In piedi sulla spalla dei giganti. Conoscendo i Gallagher, è superfluo sottolineare quali siano i giganti in questione (giganti a forma di scarafaggio, per intendersi).

Il disco più enigmatico e sofferto della loro carriera (l'ultimo interamente firmato Noel Gallagher ad eccezione della piano ballad "Little James", parto nemmeno troppo sofferto del fratello-coltello Liam), concepito in piena tempesta rinnovatrice (via "occhio a palla" Bonehead e Paul "Guigsy" Mc Guigan, dentro l'ex Heavy Stereo Gem Archer e Andy Bell dagli ottimi Ride) e praticamente suonato quasi per intero dal padre padrone Noel, questo "S.O.T.S.O.G." è l'album accolto più freddamente nella decennale carriera degli amati-odiati fratellini.
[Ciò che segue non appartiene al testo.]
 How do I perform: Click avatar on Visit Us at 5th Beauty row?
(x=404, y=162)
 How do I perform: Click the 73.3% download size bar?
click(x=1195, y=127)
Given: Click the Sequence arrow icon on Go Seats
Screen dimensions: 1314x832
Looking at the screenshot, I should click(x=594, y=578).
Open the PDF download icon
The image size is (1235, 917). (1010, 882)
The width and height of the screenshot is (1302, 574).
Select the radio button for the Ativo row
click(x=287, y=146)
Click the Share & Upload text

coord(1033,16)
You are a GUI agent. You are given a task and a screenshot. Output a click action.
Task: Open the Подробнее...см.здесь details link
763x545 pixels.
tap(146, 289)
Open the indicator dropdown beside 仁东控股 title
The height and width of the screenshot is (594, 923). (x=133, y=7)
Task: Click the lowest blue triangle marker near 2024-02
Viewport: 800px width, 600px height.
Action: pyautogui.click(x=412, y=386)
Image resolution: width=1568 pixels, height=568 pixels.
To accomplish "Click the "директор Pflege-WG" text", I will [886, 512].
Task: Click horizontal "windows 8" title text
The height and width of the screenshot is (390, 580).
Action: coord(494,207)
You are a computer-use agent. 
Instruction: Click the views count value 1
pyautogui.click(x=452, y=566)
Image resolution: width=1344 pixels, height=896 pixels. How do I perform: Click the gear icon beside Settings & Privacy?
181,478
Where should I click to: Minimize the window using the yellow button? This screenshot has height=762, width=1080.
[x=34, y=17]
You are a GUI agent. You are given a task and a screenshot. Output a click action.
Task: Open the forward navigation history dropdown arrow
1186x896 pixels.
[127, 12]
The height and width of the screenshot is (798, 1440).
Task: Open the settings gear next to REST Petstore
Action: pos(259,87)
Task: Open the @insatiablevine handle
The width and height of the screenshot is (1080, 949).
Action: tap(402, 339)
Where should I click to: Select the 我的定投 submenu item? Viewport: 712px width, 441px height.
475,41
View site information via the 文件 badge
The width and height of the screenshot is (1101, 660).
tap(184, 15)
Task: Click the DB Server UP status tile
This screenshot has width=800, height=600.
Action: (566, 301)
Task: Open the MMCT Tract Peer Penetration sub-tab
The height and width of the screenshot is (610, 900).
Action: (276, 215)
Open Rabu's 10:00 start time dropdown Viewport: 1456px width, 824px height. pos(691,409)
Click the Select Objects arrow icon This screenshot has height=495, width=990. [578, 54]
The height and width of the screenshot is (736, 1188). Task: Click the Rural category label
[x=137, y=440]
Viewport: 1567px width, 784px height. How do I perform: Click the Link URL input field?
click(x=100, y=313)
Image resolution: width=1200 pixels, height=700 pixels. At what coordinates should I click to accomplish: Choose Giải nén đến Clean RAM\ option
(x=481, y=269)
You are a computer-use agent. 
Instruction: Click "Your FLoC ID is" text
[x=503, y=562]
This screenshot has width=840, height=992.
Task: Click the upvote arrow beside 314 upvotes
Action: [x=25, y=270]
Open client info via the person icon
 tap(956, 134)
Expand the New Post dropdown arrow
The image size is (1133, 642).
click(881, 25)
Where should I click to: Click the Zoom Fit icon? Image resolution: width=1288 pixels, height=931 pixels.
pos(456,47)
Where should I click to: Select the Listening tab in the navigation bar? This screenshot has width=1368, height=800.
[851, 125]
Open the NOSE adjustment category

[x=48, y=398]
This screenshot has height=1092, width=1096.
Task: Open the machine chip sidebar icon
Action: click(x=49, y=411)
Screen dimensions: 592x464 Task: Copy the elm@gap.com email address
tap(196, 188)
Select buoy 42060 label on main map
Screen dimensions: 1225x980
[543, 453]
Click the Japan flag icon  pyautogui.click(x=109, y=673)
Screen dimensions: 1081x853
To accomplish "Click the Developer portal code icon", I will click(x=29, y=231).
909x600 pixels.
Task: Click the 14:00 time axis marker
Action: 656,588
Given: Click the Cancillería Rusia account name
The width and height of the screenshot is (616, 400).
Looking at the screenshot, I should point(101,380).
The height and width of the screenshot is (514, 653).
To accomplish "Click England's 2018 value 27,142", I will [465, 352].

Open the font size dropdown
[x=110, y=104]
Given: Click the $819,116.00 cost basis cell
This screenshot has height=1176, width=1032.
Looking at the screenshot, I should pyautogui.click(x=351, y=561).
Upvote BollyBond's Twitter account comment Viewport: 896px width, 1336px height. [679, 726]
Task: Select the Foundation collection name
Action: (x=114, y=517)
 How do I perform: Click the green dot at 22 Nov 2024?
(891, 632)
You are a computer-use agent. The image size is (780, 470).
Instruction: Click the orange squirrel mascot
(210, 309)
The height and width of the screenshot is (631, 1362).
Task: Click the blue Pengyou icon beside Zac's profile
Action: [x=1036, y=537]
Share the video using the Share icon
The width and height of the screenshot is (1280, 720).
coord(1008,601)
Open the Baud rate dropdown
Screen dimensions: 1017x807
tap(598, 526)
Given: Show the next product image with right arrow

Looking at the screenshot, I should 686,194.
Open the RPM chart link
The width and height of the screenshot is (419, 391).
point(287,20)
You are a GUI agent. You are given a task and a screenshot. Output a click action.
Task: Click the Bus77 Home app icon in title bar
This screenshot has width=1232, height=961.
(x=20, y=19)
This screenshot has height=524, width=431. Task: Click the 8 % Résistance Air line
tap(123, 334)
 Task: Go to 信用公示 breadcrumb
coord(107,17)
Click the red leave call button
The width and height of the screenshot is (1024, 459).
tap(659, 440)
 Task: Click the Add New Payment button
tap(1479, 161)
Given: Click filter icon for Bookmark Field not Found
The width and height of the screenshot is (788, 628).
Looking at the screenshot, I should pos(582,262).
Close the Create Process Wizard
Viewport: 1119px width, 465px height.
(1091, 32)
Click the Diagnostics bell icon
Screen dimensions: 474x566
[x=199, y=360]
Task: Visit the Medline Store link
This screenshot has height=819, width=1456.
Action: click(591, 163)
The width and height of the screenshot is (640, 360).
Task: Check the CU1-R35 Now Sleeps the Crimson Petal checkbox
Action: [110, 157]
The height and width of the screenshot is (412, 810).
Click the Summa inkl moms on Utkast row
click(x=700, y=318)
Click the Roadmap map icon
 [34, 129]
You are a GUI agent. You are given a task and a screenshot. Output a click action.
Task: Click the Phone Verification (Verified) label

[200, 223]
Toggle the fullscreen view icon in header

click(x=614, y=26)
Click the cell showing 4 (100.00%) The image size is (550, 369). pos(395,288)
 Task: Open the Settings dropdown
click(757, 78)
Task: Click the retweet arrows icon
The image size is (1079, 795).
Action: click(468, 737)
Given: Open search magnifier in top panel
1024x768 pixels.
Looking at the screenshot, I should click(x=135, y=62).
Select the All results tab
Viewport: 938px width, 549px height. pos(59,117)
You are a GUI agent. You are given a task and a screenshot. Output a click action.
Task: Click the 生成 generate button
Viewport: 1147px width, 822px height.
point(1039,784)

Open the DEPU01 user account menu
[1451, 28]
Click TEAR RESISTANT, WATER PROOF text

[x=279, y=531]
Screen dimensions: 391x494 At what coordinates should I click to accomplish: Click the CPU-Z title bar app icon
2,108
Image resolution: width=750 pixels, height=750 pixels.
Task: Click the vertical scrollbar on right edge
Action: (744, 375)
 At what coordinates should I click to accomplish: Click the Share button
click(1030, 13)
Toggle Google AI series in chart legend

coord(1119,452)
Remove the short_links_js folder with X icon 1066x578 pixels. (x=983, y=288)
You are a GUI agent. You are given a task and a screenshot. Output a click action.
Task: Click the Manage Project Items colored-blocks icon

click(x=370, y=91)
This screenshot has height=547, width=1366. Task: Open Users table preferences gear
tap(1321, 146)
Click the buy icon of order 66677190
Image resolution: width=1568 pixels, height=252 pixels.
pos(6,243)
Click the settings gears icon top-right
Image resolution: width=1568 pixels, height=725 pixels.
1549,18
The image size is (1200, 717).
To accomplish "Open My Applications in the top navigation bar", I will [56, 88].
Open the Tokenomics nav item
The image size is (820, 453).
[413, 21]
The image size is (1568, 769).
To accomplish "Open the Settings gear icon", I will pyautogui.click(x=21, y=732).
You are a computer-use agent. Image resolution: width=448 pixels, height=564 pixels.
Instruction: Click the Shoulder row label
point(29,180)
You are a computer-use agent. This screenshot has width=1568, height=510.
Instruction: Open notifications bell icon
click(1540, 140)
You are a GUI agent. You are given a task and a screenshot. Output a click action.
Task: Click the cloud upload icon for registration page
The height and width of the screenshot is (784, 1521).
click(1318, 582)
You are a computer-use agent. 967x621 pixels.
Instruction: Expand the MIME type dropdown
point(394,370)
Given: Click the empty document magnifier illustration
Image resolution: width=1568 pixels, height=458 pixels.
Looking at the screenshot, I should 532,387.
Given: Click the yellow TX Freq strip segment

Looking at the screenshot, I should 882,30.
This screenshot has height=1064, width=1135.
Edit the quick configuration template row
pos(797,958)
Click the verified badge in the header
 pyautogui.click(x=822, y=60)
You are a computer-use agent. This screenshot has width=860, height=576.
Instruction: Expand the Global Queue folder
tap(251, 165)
Perché?

Beh, in parte ha pagato la smania di cambiamento del Gallagher maggiore (fu ridisegnato persino lo storico logo per mano del neoentrato Gem), in considerazione che le smash-hits nel disco non mancano di certo ("Go Let It Out" e la ballatona "Sunday Morning Call", entrambe entrate di diritto nel novero dei classici del combo mancuniano). Nel resto del lavoro, infatti, quasi nulle sono le concessioni al rock‘n roll fresco e sbarazzino dell'esordio-capolavoro "Definitely Maybe" (forse la sola "I Can See A Liar"- grezza, chitarrosa e dotata di un "Sex Pistols flavour" molto piacevole - ) o al british pop di classe di "(What's The Story) Morning Glory?", ma il tentativo è quello di riuscire a ricoprire i pezzi di una patina psichedelica che renda le composizioni meno immediate ma al contempo ugualmente ben fruibili ed assimilabili dopo non molti ascolti.

Esaustiva in tal senso "Who Feels Love?" (l'altro estratto), che incastra una linea vocale tipicamente Oasis su un tappeto sonoro dalla ritmica vagamente tribale; le sonorità sono allucinate, portate all'estrema dilatazione. Anche l'opener strumentale "Fuckin' In The Bushes" sorprende in maniera positiva, risultando una sorta di patchwork sonoro variegato e volutamente confusionario (puntuale è arrivato il pieno apprezzamento degli "amici di famiglia" Chemical Brothers).

Completano l'opera midtempo marchiati a fuoco Noel Gallagher (la stonerosesiana "Where Did It All Go Wrong?", che avrebbe dovuto dare il titolo al disco, o "Gas Panic!", che però "droga" il tutto con una sei corde pesante ed acida), la solita "cover non autorizzata" ("Put Yer Money Where Yer Mouth Is", riff pressoché identico alla doorsiana "Roadhouse Blues") ed il lentone di chiusura "Roll It Over", in cui Liam Gallagher mostra una versatilità vocale sorprendente.

Un lavoro di transizione dopo la batosta di successo dei primi tre lavori, che ha "riposizionato" gli Oasis su un binario differente dal precedente, ma sicuramente ancora piuttosto qualitativo.